**Instructions to follow**
Arrange the lines below as a Markdown table with a No. column numbering each row and a Line column holding the line itself. Leave out blank lines.

**Records for the task**
============

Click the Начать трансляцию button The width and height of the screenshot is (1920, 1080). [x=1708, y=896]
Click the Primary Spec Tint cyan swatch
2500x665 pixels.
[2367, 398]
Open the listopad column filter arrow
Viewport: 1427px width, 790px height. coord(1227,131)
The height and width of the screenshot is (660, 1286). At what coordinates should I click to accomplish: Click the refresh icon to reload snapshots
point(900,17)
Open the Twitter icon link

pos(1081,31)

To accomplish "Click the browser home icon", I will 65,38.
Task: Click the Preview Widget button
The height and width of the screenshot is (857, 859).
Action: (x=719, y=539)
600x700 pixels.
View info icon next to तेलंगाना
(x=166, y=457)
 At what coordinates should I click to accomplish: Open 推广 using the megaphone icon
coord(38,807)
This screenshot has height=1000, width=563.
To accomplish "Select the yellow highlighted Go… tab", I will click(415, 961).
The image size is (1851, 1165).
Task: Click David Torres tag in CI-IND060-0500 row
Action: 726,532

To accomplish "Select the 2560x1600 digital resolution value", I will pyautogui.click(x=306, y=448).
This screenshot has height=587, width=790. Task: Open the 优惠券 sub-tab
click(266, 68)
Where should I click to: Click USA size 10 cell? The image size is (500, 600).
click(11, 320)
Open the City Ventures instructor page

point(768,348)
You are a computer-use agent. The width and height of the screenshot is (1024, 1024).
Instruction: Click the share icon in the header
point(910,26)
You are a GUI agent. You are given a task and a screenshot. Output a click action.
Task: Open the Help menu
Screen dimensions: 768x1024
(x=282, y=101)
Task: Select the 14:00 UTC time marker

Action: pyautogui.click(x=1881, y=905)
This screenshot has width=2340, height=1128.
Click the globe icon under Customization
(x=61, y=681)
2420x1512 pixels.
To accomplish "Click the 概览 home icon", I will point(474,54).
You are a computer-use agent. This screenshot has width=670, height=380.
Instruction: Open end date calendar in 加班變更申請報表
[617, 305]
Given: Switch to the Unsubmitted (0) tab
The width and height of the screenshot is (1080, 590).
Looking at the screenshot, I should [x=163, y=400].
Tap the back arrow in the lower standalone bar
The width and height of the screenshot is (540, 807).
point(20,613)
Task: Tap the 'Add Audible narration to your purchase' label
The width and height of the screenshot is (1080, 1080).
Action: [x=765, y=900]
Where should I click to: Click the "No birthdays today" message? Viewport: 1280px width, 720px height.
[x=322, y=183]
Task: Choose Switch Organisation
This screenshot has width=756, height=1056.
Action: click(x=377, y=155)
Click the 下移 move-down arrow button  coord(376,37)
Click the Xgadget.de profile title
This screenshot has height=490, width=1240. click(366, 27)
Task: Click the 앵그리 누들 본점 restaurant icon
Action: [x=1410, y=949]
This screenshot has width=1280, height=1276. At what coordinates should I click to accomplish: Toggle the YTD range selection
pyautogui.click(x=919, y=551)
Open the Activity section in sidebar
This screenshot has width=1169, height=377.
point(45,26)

============

**Completed task**
| No. | Line |
|---|---|
| 1 | Click the Начать трансляцию button The width and height of the screenshot is (1920, 1080). [x=1708, y=896] |
| 2 | Click the Primary Spec Tint cyan swatch |
| 3 | 2500x665 pixels. |
| 4 | [2367, 398] |
| 5 | Open the listopad column filter arrow |
| 6 | Viewport: 1427px width, 790px height. coord(1227,131) |
| 7 | The height and width of the screenshot is (660, 1286). At what coordinates should I click to accomplish: Click the refresh icon to reload snapshots |
| 8 | point(900,17) |
| 9 | Open the Twitter icon link |
| 10 | pos(1081,31) |
| 11 | To accomplish "Click the browser home icon", I will 65,38. |
| 12 | Task: Click the Preview Widget button |
| 13 | The height and width of the screenshot is (857, 859). |
| 14 | Action: (x=719, y=539) |
| 15 | 600x700 pixels. |
| 16 | View info icon next to तेलंगाना |
| 17 | (x=166, y=457) |
| 18 |  At what coordinates should I click to accomplish: Open 推广 using the megaphone icon |
| 19 | coord(38,807) |
| 20 | This screenshot has height=1000, width=563. |
| 21 | To accomplish "Select the yellow highlighted Go… tab", I will click(415, 961). |
| 22 | The image size is (1851, 1165). |
| 23 | Task: Click David Torres tag in CI-IND060-0500 row |
| 24 | Action: 726,532 |
| 25 | To accomplish "Select the 2560x1600 digital resolution value", I will pyautogui.click(x=306, y=448). |
| 26 | This screenshot has height=587, width=790. Task: Open the 优惠券 sub-tab |
| 27 | click(266, 68) |
| 28 | Where should I click to: Click USA size 10 cell? The image size is (500, 600). |
| 29 | click(11, 320) |
| 30 | Open the City Ventures instructor page |
| 31 | point(768,348) |
| 32 | You are a computer-use agent. The width and height of the screenshot is (1024, 1024). |
| 33 | Instruction: Click the share icon in the header |
| 34 | point(910,26) |
| 35 | You are a GUI agent. You are given a task and a screenshot. Output a click action. |
| 36 | Task: Open the Help menu |
| 37 | Screen dimensions: 768x1024 |
| 38 | (x=282, y=101) |
| 39 | Task: Select the 14:00 UTC time marker |
| 40 | Action: pyautogui.click(x=1881, y=905) |
| 41 | This screenshot has width=2340, height=1128. |
| 42 | Click the globe icon under Customization |
| 43 | (x=61, y=681) |
| 44 | 2420x1512 pixels. |
| 45 | To accomplish "Click the 概览 home icon", I will point(474,54). |
| 46 | You are a computer-use agent. This screenshot has width=670, height=380. |
| 47 | Instruction: Open end date calendar in 加班變更申請報表 |
| 48 | [617, 305] |
| 49 | Given: Switch to the Unsubmitted (0) tab |
| 50 | The width and height of the screenshot is (1080, 590). |
| 51 | Looking at the screenshot, I should [x=163, y=400]. |
| 52 | Tap the back arrow in the lower standalone bar |
| 53 | The width and height of the screenshot is (540, 807). |
| 54 | point(20,613) |
| 55 | Task: Tap the 'Add Audible narration to your purchase' label |
| 56 | The width and height of the screenshot is (1080, 1080). |
| 57 | Action: [x=765, y=900] |
| 58 | Where should I click to: Click the "No birthdays today" message? Viewport: 1280px width, 720px height. |
| 59 | [x=322, y=183] |
| 60 | Task: Choose Switch Organisation |
| 61 | This screenshot has width=756, height=1056. |
| 62 | Action: click(x=377, y=155) |
| 63 | Click the 下移 move-down arrow button  coord(376,37) |
| 64 | Click the Xgadget.de profile title |
| 65 | This screenshot has height=490, width=1240. click(366, 27) |
| 66 | Task: Click the 앵그리 누들 본점 restaurant icon |
| 67 | Action: [x=1410, y=949] |
| 68 | This screenshot has width=1280, height=1276. At what coordinates should I click to accomplish: Toggle the YTD range selection |
| 69 | pyautogui.click(x=919, y=551) |
| 70 | Open the Activity section in sidebar |
| 71 | This screenshot has width=1169, height=377. |
| 72 | point(45,26) |